19th-century American abolitionist

Sattira 'Sattie' Douglas (c. 1840 – ?) was an American abolitionist and educator. An African American organizer, she helped form and lead multiple committees and clubs in Chicago and the West. Douglas traveled to Kansas near the end of the American Civil War, where she took up teaching freedmen and women, who had recently escaped slavery.

== Early and personal life ==
Douglas was born in 1840 to free African Americans Alfred and Maria Steele, whose middle-class status enabled them to give her a good education. teenager Douglas showed early interest in abolitionism and would collect the Canadian newspaper, The Provincial Freeman, which was edited by Mary Ann Shadd and abolitionist H. Ford Douglas, who she eventually married in 1857. The two would remain married until his death in 1865 from malaria.

== Civil War ==
Douglas was a staunch supporter of black participation for the North in the Civil War and her husband H. Ford served in the 95th Illinois Regiment. She frequently wrote to newspapers such as the Christian Recorder and Weekly Anglo-African, arguing that the Civil War could advance equal rights and that a lack of participation would "prove the correctness of the aspersion indulged in by our enemies, that we are unworthy of those rights which they have so long withheld from us." Douglas also traveled with fellow abolitionists and Civil War proponents Mary Ann Shadd and Frances Harper, among others, to encourage enlistment and to also raise funds for black Canadian settlements.
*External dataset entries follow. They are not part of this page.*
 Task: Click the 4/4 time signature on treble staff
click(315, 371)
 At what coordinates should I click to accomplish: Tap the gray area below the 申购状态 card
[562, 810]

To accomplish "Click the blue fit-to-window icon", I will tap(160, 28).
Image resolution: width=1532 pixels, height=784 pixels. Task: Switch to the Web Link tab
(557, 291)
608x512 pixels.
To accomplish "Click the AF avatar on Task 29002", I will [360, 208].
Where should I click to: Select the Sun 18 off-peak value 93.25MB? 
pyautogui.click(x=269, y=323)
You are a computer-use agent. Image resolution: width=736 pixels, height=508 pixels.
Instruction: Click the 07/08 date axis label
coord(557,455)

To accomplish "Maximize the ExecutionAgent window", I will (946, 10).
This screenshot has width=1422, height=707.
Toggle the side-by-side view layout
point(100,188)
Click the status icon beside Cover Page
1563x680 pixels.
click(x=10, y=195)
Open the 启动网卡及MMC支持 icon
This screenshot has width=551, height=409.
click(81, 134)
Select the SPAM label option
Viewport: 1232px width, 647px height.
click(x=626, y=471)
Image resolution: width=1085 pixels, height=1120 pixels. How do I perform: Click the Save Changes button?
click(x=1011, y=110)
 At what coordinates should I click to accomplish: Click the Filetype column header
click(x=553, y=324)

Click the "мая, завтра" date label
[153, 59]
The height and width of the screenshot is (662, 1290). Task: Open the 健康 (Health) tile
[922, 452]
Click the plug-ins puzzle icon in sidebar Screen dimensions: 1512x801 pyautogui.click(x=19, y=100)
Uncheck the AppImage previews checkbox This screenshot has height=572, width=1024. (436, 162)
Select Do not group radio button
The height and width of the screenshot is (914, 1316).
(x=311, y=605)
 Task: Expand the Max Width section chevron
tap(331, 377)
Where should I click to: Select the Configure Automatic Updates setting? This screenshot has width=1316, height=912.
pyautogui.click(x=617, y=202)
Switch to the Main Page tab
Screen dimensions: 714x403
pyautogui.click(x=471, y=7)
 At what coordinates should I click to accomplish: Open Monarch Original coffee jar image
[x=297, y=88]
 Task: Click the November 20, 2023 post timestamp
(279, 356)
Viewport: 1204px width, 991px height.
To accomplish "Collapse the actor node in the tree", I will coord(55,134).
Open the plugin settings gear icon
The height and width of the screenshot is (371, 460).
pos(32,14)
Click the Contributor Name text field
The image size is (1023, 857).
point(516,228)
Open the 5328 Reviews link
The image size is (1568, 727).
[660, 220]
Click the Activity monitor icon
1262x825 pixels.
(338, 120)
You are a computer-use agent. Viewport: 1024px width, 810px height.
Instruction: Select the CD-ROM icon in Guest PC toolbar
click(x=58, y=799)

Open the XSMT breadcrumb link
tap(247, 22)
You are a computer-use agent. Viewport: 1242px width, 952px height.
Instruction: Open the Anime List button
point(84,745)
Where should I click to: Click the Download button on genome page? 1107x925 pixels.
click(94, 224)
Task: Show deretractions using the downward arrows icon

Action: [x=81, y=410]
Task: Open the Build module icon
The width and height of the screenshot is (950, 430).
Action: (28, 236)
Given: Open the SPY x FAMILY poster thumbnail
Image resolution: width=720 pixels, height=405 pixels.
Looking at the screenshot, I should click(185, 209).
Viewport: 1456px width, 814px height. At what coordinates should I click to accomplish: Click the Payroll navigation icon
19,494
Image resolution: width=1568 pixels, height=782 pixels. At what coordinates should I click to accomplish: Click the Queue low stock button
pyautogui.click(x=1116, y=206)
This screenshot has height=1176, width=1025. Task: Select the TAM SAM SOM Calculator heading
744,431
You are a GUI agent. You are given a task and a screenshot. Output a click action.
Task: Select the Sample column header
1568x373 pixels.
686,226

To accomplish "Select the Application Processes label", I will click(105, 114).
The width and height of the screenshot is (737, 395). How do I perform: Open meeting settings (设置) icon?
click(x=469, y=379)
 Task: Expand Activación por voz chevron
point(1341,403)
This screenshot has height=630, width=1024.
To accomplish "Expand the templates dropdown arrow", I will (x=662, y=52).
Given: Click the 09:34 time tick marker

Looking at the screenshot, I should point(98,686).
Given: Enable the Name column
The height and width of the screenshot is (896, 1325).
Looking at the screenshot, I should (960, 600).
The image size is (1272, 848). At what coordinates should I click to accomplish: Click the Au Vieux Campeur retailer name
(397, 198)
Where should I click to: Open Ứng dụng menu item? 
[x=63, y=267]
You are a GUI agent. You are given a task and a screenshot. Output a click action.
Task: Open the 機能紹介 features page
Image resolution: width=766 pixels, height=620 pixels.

Douglas was a key organizer and founder of the Colored Soldier's Aid Society of Chicago and was the secretary of the Colored Ladies Freedmen's Aid Society of Chicago. Douglas was noted as being treasurer and helping to secure financial aid for the CFLAS. With the help of the CFLAS, she was able to depart to teach in Kansas in 1864.

== Life In Kansas ==
In Kansas, Douglas was a school teacher, teaching freed slaves of the area, who were referred to as "contrabands". She would send back reports of her work to the Weekly Anglo-African and continued to work closely with the CFLAS to provide aid to the freed people.